ЧТО СДЕЛАТЬ
1: Прочитайте текст о детстве и ответьте, что отец подарил автору и сестре.
2: Перепишите в виде списка абзац текста о детстве, который начинается словами «Долгое время оно казалось мне», и сохраните его основные факты.

ТЕКСТ ДОКУМЕНТА

Я в детстве очень любила учить и читать стихи, петь песенки и танцевать. Я легко заучивала слова, с первого-второго раза. Помню, как я забиралась на крыльцо многоэтажки, в которой мы жили, и читала с него, как со сцены, стихи, пела и плясала перед бабушками из нашего дома, стоящими внизу. Мне аплодировали, я чинно кланялась, довольная устроенным представлением. Это было где-то в дошкольном возрасте. Тогда я говорила, что когда вырасту, стану «артисткой».

«Дурацкие стишки»

Чуть позже, наверное, лет в семь, отец подарил нам с сестрой толстую книгу, точнее пустые листы в переплете, и сказал, что мы можем в нее записывать наши стихи, рассказы и прочее. Книга сначала лежала без дела, но потом, когда мы поняли, что родители не очень-то о ней вспоминают, мы начали туда записывать всякие дурацкие стишки. В основном это было что-то типа считалочек про одну девочку из нашего двора, над которой почему-то втихую подшучивали, хотя и играли с ней. Я помню свое первое стихотворение (оно же было и единственным, потому что считалочки придумывала в основном сестра, а мне было совестно потешаться над девочкой). Стишок был таким: «Висят на остановке железные ключи, и мы совсем не знаем, зачем и чьи они».

Ключи — символ решения загадки

Долгое время оно казалось мне просто глупостью, пришедшей в голову ребенку, но потом я попыталась посмотреть на него с точки зрения символов, и тут я призадумалась. Ключи могли быть символом решения какой-то загадки, но сами они вызывают вопросы о смысле, назначении, принадлежности, а вовсе не дают ответов. А остановка — символ некого затруднения или ожидания, приостановки чего-то. Употребление местоимения «мы», а не «я» — стремление к некоей общности, союзу, а может и ощущение себя частью этой общности (например, с сестрой). Хотя мой взгляд не меняет сути — это всего лишь глупость, пришедшая в голову ребенку.

Сестра научила меня говорить букву «р»

Помню, как сестра научила меня говорить букву «р». Мы только что вышли из дома, наверное, собирались пойти в песочницу, потому что у нас с собой были формочки для «куличей». И тут она снова начала приставать ко мне с этой дурацкой буквой, которая мне никак не давалась. «Скажи “р-р-р”! Скажи “р-р-р”!». Я слабо сопротивлялась. Она в шутку накрыла мой рот формочкой и снова начала: «скажи “р”»! И тут я, наверное, со злости, что она меня мучает, сказала: «р-р-р!!!». Мы обе были поражены и взволнованы и тут же побежали домой все рассказать маме. Прибежав домой, сестра закричала: «А Танька “рэ” сказала!!! Скажи “р”!!!». Я пытаюсь сказать «р», но получается «л», я уже не понимаю, как у меня вышло «р», волнуюсь. Сестра начинает объяснять, как она меня научила говорить «р», снова прикладывает формочку к моему рту. Не помню, получилось ли тогда снова «р» или нет, но после этого случая оно уже прочно вошло в мою речь.

ИСХОДНЫЕ ДАННЫЕ

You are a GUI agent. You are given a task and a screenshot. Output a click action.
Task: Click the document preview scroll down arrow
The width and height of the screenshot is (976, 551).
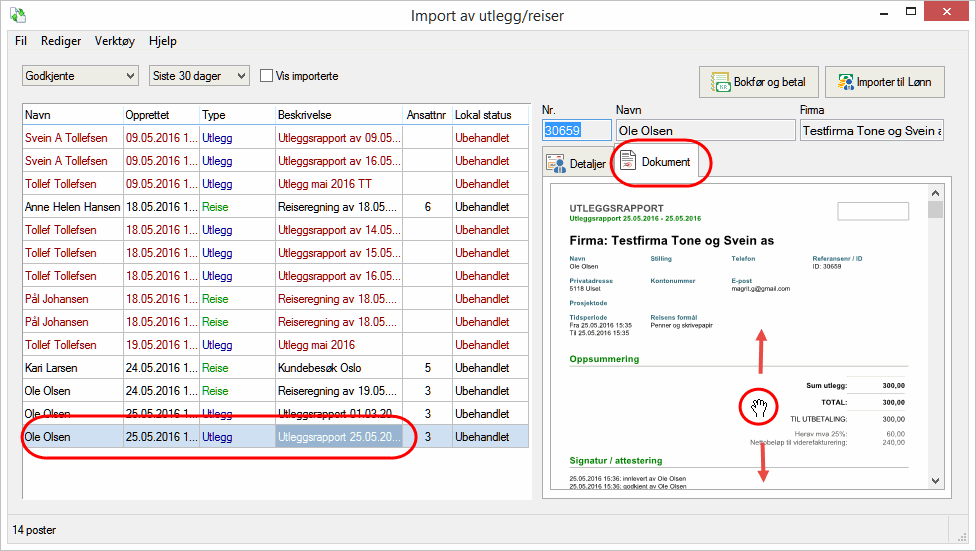point(935,482)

ОТВЕТЫ К ЗАДАНИЯМ
1: Толстую книгу, точнее пустые листы в переплете, чтобы записывать туда стихи, рассказы и прочее.

2:
- Долгое время стишок казался автору просто детской глупостью, но взгляд на него с точки зрения символов заставил призадуматься.
- Ключи могли бы символизировать решение загадки, но сами вызывают вопросы о смысле, назначении и принадлежности, а ответов не дают.
- Остановка означает затруднение, ожидание или приостановку чего-то.
- Местоимение «мы» вместо «я» выражает стремление к общности, союзу или ощущение себя частью этой общности, например с сестрой.
- Такой взгляд не меняет сути: это всего лишь глупость, пришедшая в голову ребенку.